At the 2007 American Choral Directors Association Southwestern Convention, I presented an Interest Session lecture titled “John Finley Williamson’s influence on America’s choral singing.” The session was well attended and the question-and-answer period was spirited. The participants were most interested in the recordings, photographs and articles that I presented, and wished there had been more. Subsequently, I began enlarge my lecture into a PowerPoint presentation that included newly found newspaper articles and historical photographs of many of the foreign concerts tours by the Westminster Choir. These various new items are included in the present edition, plus an article by Mrs. Williamson about the first European tour. I also have included some background information about my personal experiences with Dr. Williamson when I was a student at the Westminster Choir College and as a participant in his legendary summer school workshops.
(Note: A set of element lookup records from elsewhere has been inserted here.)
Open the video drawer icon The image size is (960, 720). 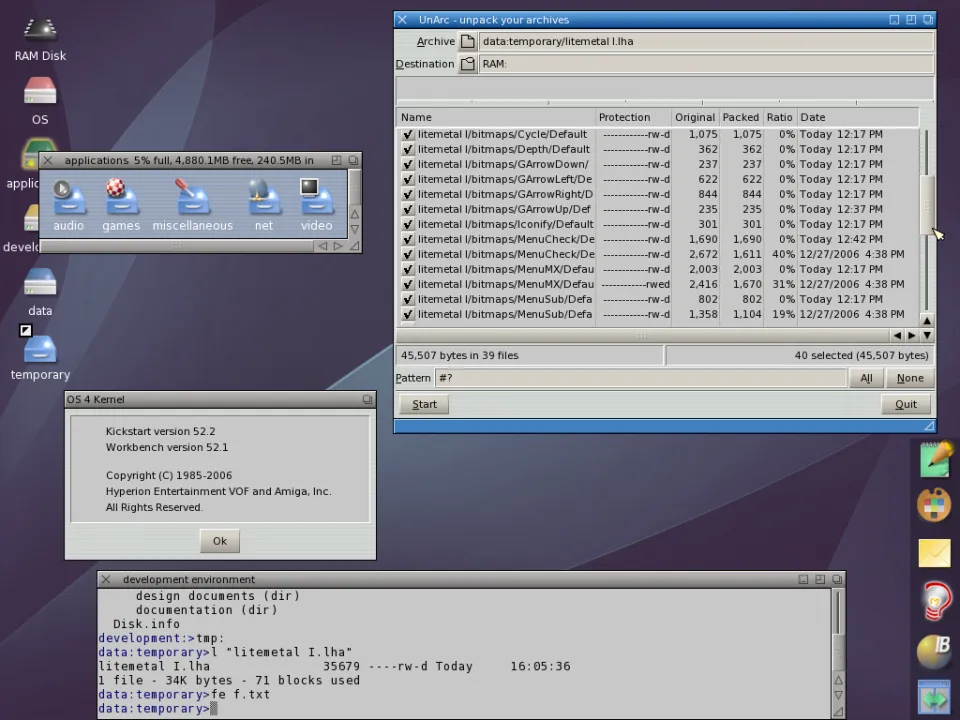[316, 199]
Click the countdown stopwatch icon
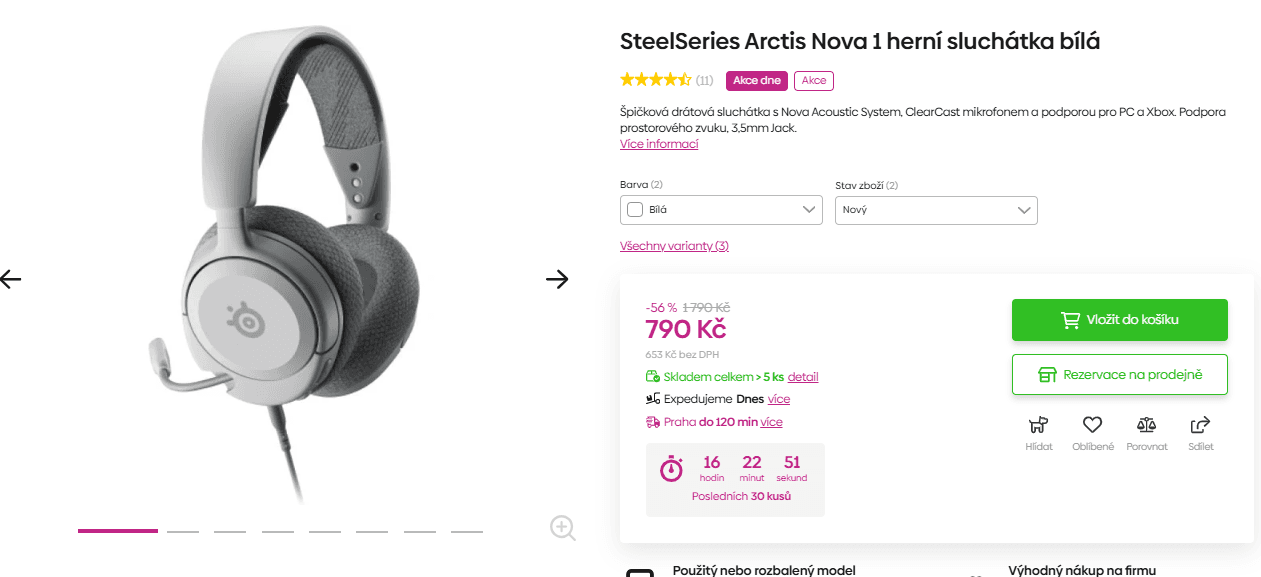The height and width of the screenshot is (577, 1261). pyautogui.click(x=671, y=467)
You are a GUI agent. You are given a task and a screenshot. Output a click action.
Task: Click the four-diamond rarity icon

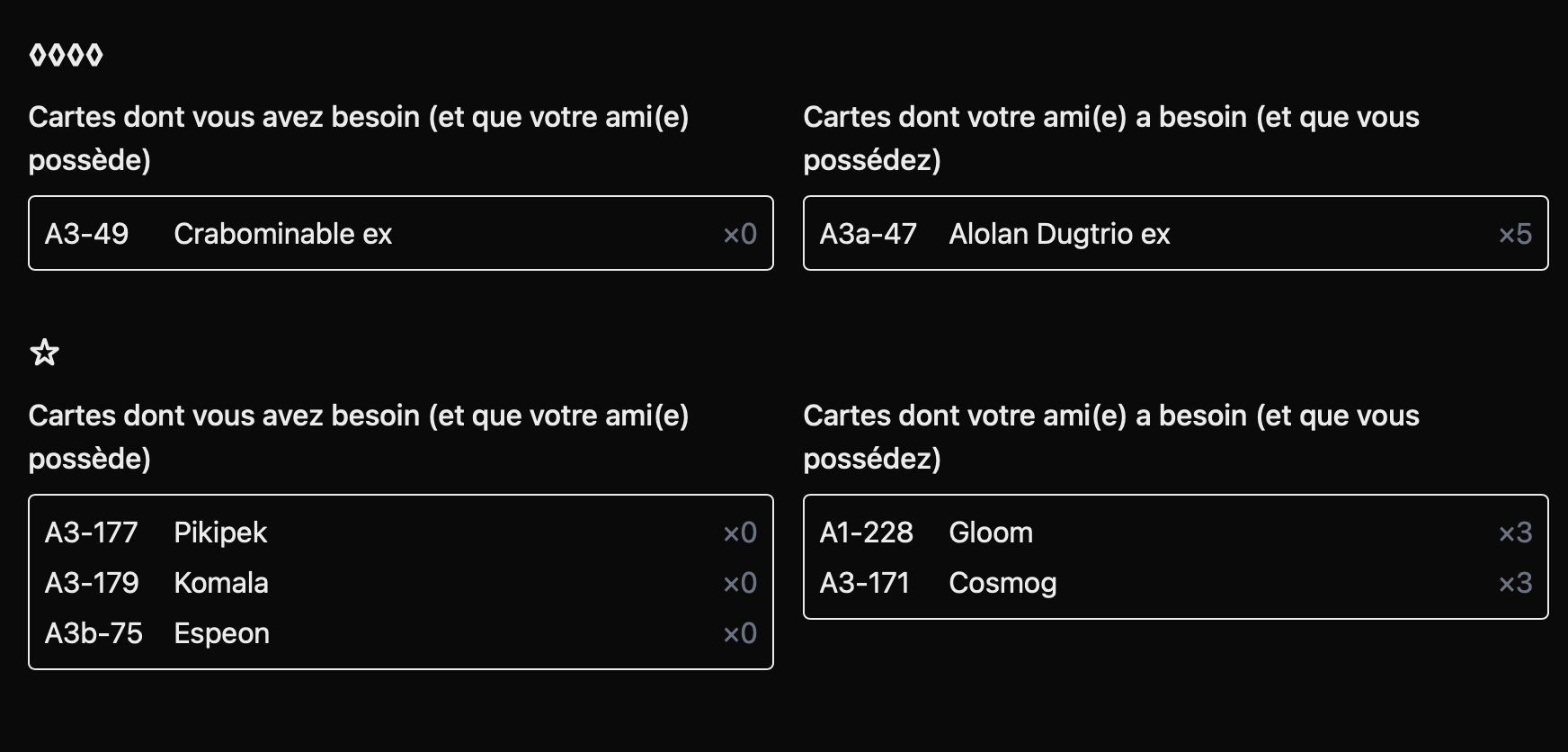tap(66, 56)
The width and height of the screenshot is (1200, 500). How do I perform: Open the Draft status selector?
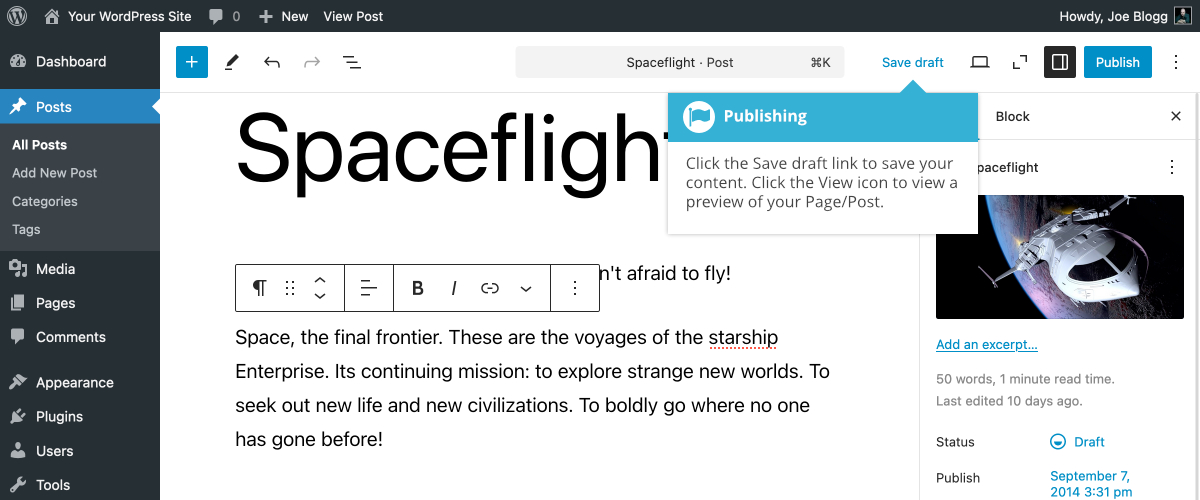tap(1078, 442)
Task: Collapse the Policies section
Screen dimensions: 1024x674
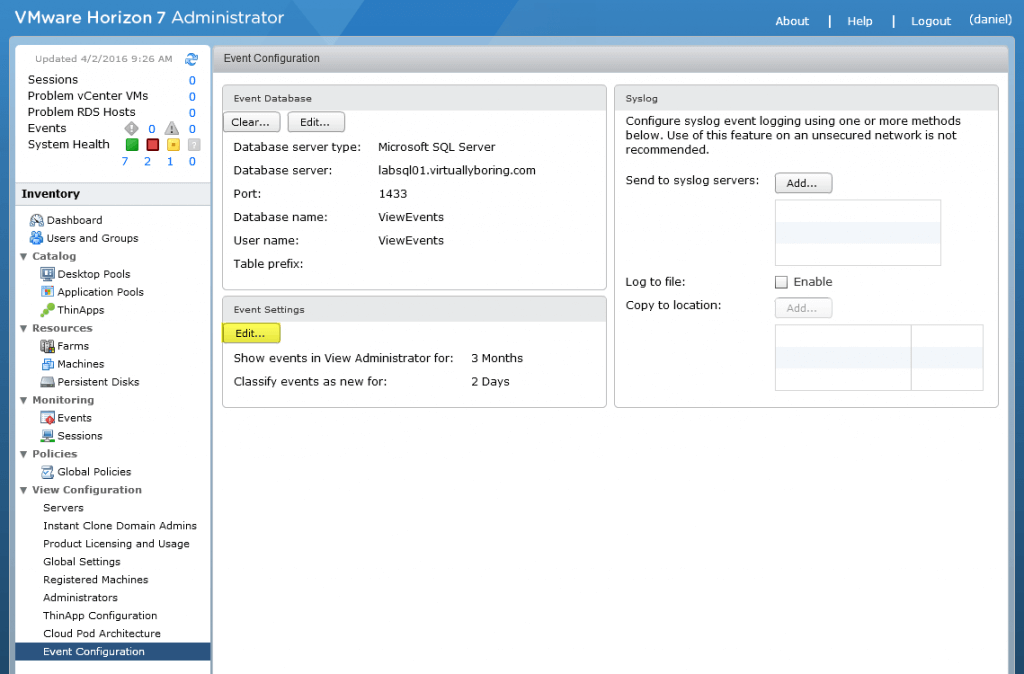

“All of art must come from the heart. This must be true because the quality that makes art endure is the spiritual value that must be in art. The art that comes most quickly from the heart and speaks most readily to the heart is the art of music – in particular the art of solo and choral singing.” J. F. Williamson, Lecture, Summer, 1959
The life and work of John Finley Williamson (1887 – 1964) is so complex and interesting that one volume could not possibly do him justice. He was the founder of the Westminster Choir and the college that bears its name, and was one of America’s choral pioneers in the early twentieth century. His charismatic teaching of choral and vocal techniques helped revive singing in America’s churches and schools at a time when it was in decline. I knew John Finley Williamson for a mere ten years from the time I was a teenager until his untimely death, when I was twenty-eight. During that time I think I was able to know him as well as any of his many students. 2014 marks fifty years since the passing of John Finley Williamson. This volume describes both pictorially and through his lectures his worldwide influence on the choral and vocal arts.